> What the task requires: Down to the final character, output the records below as they stand.

START Dataset records

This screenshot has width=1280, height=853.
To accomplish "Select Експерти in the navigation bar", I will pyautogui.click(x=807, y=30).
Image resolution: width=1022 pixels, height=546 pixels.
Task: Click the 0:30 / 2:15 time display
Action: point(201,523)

END Dataset records

> Output for this task:
This screenshot has width=1280, height=853.
To accomplish "Select Експерти in the navigation bar", I will pyautogui.click(x=807, y=30).
Image resolution: width=1022 pixels, height=546 pixels.
Task: Click the 0:30 / 2:15 time display
Action: point(201,523)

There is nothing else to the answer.